• _Exercise goal_
What lines below contain the string "computer"? List them all.
Start of Block
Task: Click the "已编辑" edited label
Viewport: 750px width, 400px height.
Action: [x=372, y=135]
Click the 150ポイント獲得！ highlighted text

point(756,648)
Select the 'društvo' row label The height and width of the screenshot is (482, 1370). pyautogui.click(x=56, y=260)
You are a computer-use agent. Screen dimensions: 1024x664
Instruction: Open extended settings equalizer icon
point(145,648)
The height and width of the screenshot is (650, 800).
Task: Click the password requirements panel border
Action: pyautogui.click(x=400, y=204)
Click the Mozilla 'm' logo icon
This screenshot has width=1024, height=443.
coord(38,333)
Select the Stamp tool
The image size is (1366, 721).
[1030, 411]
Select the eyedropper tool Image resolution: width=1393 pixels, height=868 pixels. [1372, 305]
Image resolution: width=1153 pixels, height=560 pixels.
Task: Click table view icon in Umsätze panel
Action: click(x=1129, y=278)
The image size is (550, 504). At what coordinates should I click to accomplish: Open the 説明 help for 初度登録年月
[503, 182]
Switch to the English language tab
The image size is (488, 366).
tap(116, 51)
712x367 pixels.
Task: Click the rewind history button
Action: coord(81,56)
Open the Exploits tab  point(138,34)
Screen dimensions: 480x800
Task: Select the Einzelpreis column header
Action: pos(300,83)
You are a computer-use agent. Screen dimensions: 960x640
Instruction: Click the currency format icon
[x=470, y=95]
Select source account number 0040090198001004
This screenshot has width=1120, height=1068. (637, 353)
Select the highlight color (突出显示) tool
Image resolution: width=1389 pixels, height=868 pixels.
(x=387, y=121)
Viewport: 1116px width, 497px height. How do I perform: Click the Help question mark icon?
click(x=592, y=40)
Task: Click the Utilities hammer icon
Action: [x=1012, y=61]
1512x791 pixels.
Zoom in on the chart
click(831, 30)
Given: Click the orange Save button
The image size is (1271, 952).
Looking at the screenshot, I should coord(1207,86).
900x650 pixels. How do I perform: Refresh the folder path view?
End of Block
• _Exercise result_
You are a computer-use agent. Screen dimensions: 1024x664
You are a computer-use agent. Screen dimensions: 960x640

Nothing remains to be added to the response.